Bir gün İtalyan yazar olan bir arkadaşım ile Hollanda’nın Rotterdam şehrinde bir kafede otururken bana şu soruyu sordu: “Şahin, benim annem Hollandalı, babam İtalyan asıllı bir işçi. İkisinin de inançla çok fazla bağı olmamasına rağmen aileleri ve devlet tarafından 1960 yıllarda çok zorluklar çekmişler. Hatta 1962-1969 yılında Hollanda hükûmeti, ‘Hollandalı kızlar göçmen kişilerle evlenmesinler’ diye bilgilendirme komisyonları bile kurmuş. Ben de karma evlilikten olan bir kızım. Hollanda’da bu kadar çok karma evlilikten doğan çocuk olmasına rağmen bunların gündeme gelmemesini anlamıyorum”

Bunun üzerine ben de o zaman “biz de bu konu ile alakalı bir çalışma yapalım” dedim.  “Nasıl peki dedi?”

Ben de “Atlas Kültür Merkezini kurduğumu ve şuanda farklı kültürler üzerinde çalışmalar yapmak istediğimi” anlattım. Akabinde Grenzeloze Liefdes adında bir kitap çıkarma kararı aldık ve yayımladık.

Siz altı göçmen gurupla alakalı Utrecht şehrinde de büyük bir sergi düzenlemiştiniz. Ondan da kısaca bahseder misiniz?

Hollanda’ya ikinci dünya savaşından sonra 6 etnik grup “misafir işçi” olarak geldi. Bunlar İtalyanlar, İspanyollar, Yunanlar,

Yugoslavlar, Faslılar ve Türkler. Sadece Hollanda’nın bombalanan ve dümdüz olan Rotterdam şehrini değil, diğer birçok ilinde araba fabrikası, cam fabrikası, uçak fabrikası ve boya fabrikaları gibi  farklı sektörlerde çalışmaya başladılar. Hollanda’da gerek siyasetçiler, gerekse yerel halk ilk etapta bu misafir işçilerin kısa süre sonra gideceğini düşündü ama işçi eksikliği ve ihtiyaçtan dolayı birçok büyük fabrika işçilerin kontratlarını uzatmaya gittiler ve bir çok ‘misafir işçi’ ekonomik sebepten  geldiği Hollanda´da kalıcı oldular.

Ben de tarih, göç, eğitim ve entegrasyon konuları üzerine yakın çalışmalar yaptığım için bir çok kurum benden İkinci Dünya Savaşı’ndan sonra Hollanda’daki yeni gelişmeleri ve konular için bu çalışmaya yöneltti.
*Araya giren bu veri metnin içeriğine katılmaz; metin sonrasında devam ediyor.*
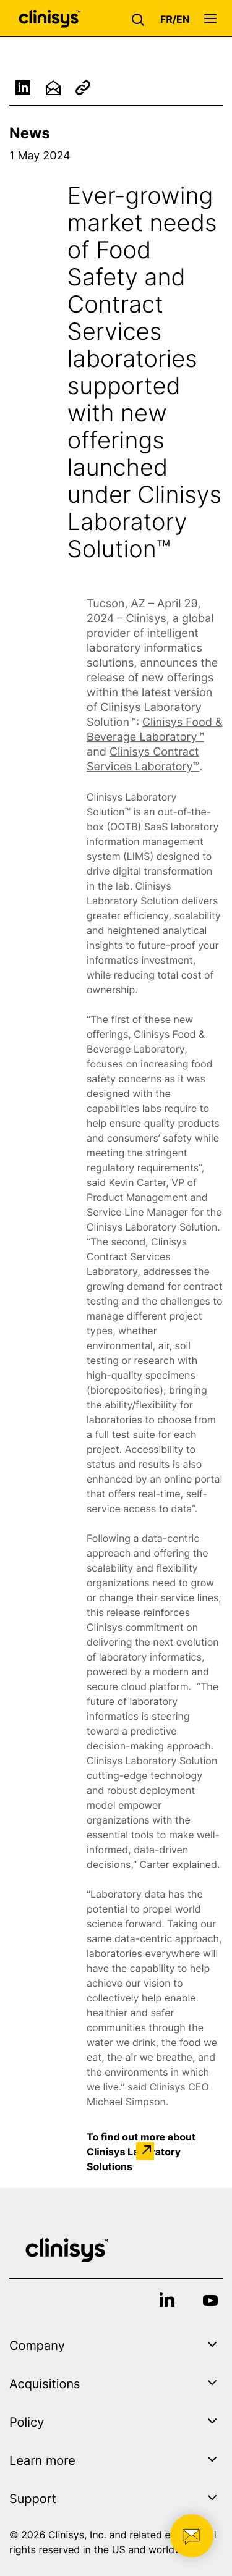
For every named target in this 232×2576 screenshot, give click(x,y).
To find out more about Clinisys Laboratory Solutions (141, 2151)
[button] (141, 18)
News (29, 133)
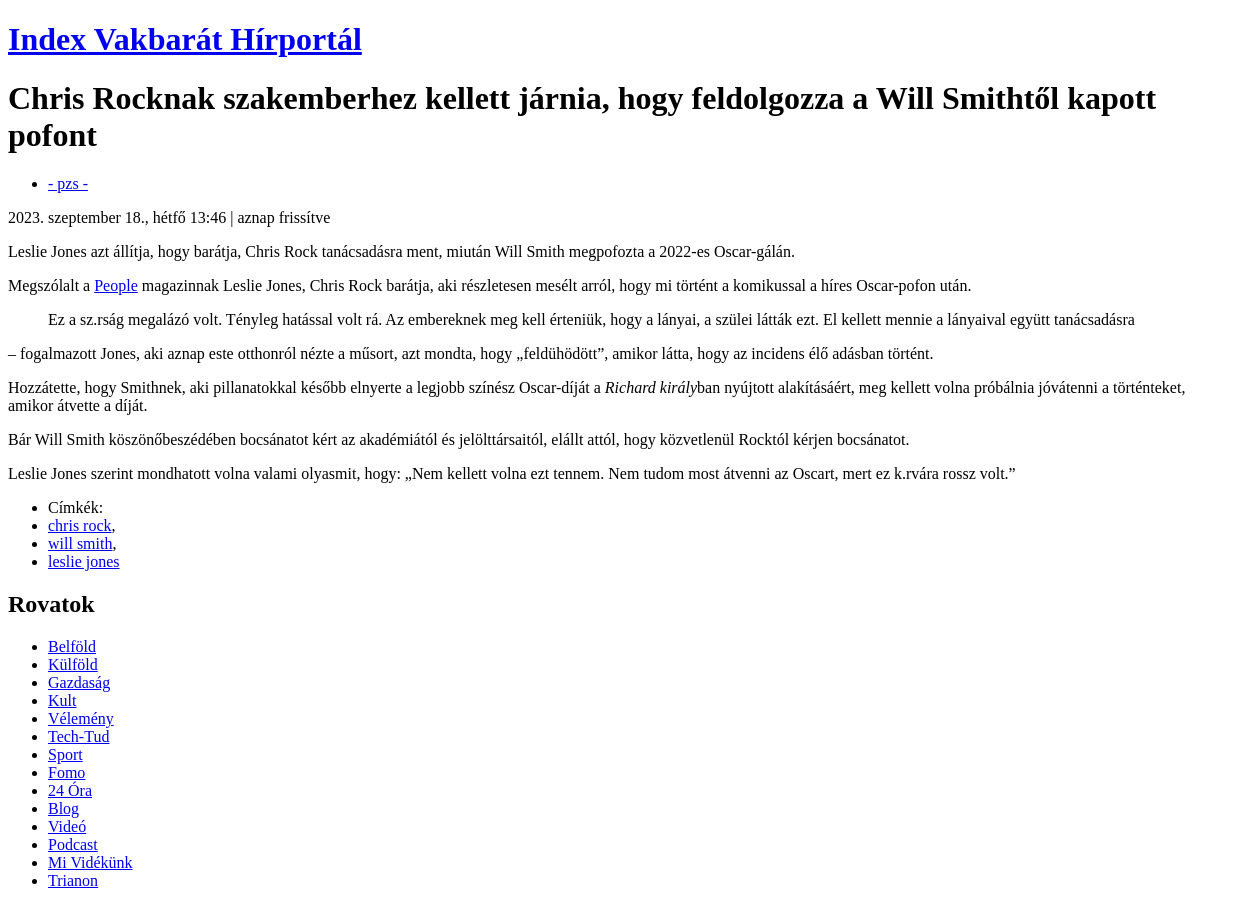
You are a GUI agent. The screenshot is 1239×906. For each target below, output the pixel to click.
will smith (80, 543)
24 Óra (70, 790)
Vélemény (81, 718)
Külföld (73, 664)
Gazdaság (79, 682)
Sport (65, 754)
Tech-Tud (78, 736)
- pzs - (68, 183)
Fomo (66, 772)
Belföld (72, 646)
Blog (63, 808)
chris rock (80, 525)
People (116, 285)
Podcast (73, 844)
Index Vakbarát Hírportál (185, 39)
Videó (67, 826)
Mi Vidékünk (90, 862)
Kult (62, 700)
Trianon (73, 880)
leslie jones (84, 561)
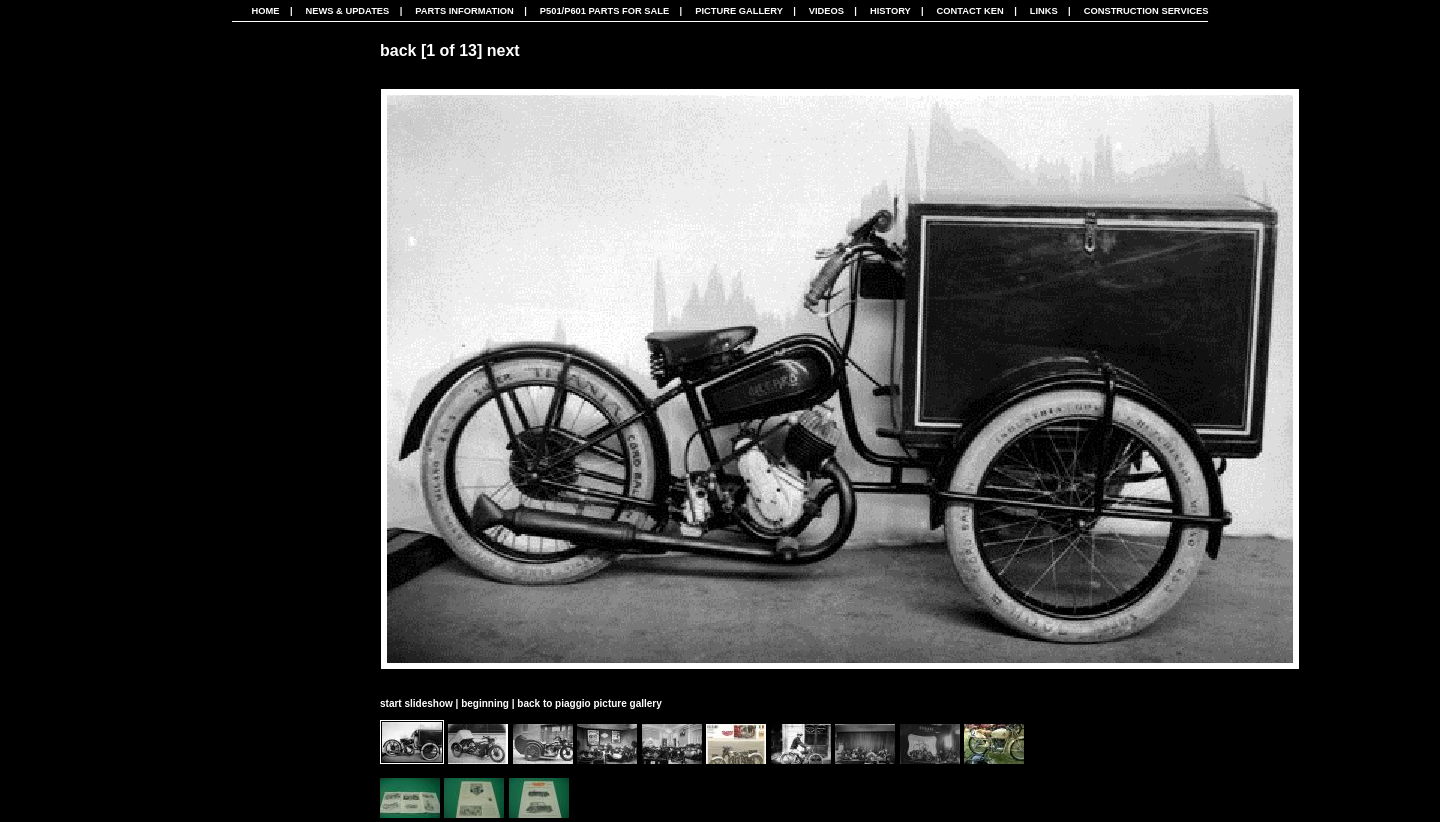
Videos (826, 11)
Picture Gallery (739, 11)
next (503, 50)
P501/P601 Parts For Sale (604, 11)
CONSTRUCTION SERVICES (1146, 11)
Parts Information (464, 11)
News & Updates (347, 11)
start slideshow (416, 703)
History (890, 11)
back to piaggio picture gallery (589, 703)
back (398, 50)
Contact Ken (970, 11)
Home (266, 11)
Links (1044, 11)
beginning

Bunun üzerine Hollanda genelinde 6 gurubun temsilcilerinden oluşan bir komisyon kurdum ve 2022 yılında Utrecht şehrinde Belediye binasının ve Utrecht tren istasyonun önüne ilk defa çok büyük bir sergi düzenledim.

Utrecht Üniversitesi’nin göç departmanı, Utrecht Arşivi ve birçok kurumla birlikte 2022 yılında Utrecht şehrinin resmî olarak 950 yılında Hollanda’da kolektif tarihimizin oluştuğunu ve Hollanda’nın bu etnik azınlıklara alışması gerektiğini vurguladık.